EXERCISE OBJECTIVE:
Every line of the data below is to be written out again exactly.

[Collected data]
________

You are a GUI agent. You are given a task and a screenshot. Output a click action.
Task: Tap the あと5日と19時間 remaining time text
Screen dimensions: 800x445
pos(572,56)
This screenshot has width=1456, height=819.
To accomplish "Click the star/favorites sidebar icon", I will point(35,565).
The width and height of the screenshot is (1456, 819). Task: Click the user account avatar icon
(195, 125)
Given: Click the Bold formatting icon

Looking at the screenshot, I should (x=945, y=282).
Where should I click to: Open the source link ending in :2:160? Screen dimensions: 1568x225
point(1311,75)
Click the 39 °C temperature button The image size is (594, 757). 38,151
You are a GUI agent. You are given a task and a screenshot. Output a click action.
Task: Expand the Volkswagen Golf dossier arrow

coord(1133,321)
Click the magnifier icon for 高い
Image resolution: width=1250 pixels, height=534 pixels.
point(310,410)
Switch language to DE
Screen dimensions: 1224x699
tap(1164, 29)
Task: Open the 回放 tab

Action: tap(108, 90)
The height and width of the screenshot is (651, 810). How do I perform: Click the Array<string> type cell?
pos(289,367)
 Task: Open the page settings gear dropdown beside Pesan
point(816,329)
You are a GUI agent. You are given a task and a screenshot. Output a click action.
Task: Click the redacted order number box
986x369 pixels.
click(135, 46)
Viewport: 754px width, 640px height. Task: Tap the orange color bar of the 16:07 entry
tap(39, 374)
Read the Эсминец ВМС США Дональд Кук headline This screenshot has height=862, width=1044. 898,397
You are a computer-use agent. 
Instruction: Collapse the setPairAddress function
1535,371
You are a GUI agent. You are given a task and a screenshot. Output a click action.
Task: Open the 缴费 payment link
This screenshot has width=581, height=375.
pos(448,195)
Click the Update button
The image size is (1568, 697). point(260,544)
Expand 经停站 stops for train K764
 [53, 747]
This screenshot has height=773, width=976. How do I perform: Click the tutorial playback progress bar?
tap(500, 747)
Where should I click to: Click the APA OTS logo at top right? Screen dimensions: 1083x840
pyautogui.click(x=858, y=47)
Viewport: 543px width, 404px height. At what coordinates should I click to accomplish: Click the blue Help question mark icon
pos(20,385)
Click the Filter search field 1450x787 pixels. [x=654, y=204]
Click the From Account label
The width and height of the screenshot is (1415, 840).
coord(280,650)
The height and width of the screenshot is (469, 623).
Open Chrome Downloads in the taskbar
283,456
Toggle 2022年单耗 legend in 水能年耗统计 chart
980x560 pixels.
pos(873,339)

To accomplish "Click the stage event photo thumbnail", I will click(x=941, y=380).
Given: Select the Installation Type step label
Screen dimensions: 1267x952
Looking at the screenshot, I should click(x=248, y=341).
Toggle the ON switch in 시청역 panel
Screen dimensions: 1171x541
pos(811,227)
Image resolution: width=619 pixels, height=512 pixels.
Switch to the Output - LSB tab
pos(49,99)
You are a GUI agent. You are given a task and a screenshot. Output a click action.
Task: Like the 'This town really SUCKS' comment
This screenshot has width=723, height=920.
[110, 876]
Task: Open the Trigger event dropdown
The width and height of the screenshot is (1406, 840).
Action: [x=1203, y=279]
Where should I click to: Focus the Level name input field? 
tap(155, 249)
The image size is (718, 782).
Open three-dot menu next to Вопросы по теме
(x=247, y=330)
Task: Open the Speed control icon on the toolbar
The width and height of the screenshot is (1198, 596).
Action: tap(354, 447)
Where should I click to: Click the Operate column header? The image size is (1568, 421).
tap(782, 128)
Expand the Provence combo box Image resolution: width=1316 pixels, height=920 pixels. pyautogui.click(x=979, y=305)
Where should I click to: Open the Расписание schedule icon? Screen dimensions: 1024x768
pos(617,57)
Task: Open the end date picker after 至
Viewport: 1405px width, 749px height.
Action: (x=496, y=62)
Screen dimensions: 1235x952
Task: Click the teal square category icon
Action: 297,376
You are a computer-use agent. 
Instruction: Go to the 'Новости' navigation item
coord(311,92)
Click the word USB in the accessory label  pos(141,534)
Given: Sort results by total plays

________

RESPONSE FOR THIS EXERCISE:
You are a GUI agent. You are given a task and a screenshot. Output a click action.
Task: Tap the あと5日と19時間 remaining time text
Screen dimensions: 800x445
pos(572,56)
This screenshot has width=1456, height=819.
To accomplish "Click the star/favorites sidebar icon", I will point(35,565).
The width and height of the screenshot is (1456, 819). Task: Click the user account avatar icon
(195, 125)
Given: Click the Bold formatting icon

Looking at the screenshot, I should (x=945, y=282).
Where should I click to: Open the source link ending in :2:160? Screen dimensions: 1568x225
point(1311,75)
Click the 39 °C temperature button The image size is (594, 757). 38,151
You are a GUI agent. You are given a task and a screenshot. Output a click action.
Task: Expand the Volkswagen Golf dossier arrow

coord(1133,321)
Click the magnifier icon for 高い
Image resolution: width=1250 pixels, height=534 pixels.
point(310,410)
Switch language to DE
Screen dimensions: 1224x699
tap(1164, 29)
Task: Open the 回放 tab

Action: tap(108, 90)
The height and width of the screenshot is (651, 810). How do I perform: Click the Array<string> type cell?
pos(289,367)
 Task: Open the page settings gear dropdown beside Pesan
point(816,329)
You are a GUI agent. You are given a task and a screenshot. Output a click action.
Task: Click the redacted order number box
986x369 pixels.
click(135, 46)
Viewport: 754px width, 640px height. Task: Tap the orange color bar of the 16:07 entry
tap(39, 374)
Read the Эсминец ВМС США Дональд Кук headline This screenshot has height=862, width=1044. 898,397
You are a computer-use agent. 
Instruction: Collapse the setPairAddress function
1535,371
You are a GUI agent. You are given a task and a screenshot. Output a click action.
Task: Open the 缴费 payment link
This screenshot has width=581, height=375.
pos(448,195)
Click the Update button
The image size is (1568, 697). point(260,544)
Expand 经停站 stops for train K764
 [53, 747]
This screenshot has height=773, width=976. How do I perform: Click the tutorial playback progress bar?
tap(500, 747)
Where should I click to: Click the APA OTS logo at top right? Screen dimensions: 1083x840
pyautogui.click(x=858, y=47)
Viewport: 543px width, 404px height. At what coordinates should I click to accomplish: Click the blue Help question mark icon
pos(20,385)
Click the Filter search field 1450x787 pixels. [x=654, y=204]
Click the From Account label
The width and height of the screenshot is (1415, 840).
coord(280,650)
The height and width of the screenshot is (469, 623).
Open Chrome Downloads in the taskbar
283,456
Toggle 2022年单耗 legend in 水能年耗统计 chart
980x560 pixels.
pos(873,339)

To accomplish "Click the stage event photo thumbnail", I will click(x=941, y=380).
Given: Select the Installation Type step label
Screen dimensions: 1267x952
Looking at the screenshot, I should click(x=248, y=341).
Toggle the ON switch in 시청역 panel
Screen dimensions: 1171x541
pos(811,227)
Image resolution: width=619 pixels, height=512 pixels.
Switch to the Output - LSB tab
pos(49,99)
You are a GUI agent. You are given a task and a screenshot. Output a click action.
Task: Like the 'This town really SUCKS' comment
This screenshot has width=723, height=920.
[110, 876]
Task: Open the Trigger event dropdown
The width and height of the screenshot is (1406, 840).
Action: [x=1203, y=279]
Where should I click to: Focus the Level name input field? 
tap(155, 249)
The image size is (718, 782).
Open three-dot menu next to Вопросы по теме
(x=247, y=330)
Task: Open the Speed control icon on the toolbar
The width and height of the screenshot is (1198, 596).
Action: tap(354, 447)
Where should I click to: Click the Operate column header? The image size is (1568, 421).
tap(782, 128)
Expand the Provence combo box Image resolution: width=1316 pixels, height=920 pixels. pyautogui.click(x=979, y=305)
Where should I click to: Open the Расписание schedule icon? Screen dimensions: 1024x768
pos(617,57)
Task: Open the end date picker after 至
Viewport: 1405px width, 749px height.
Action: (x=496, y=62)
Screen dimensions: 1235x952
Task: Click the teal square category icon
Action: 297,376
You are a computer-use agent. 
Instruction: Go to the 'Новости' navigation item
coord(311,92)
Click the word USB in the accessory label  pos(141,534)
Given: Sort results by total plays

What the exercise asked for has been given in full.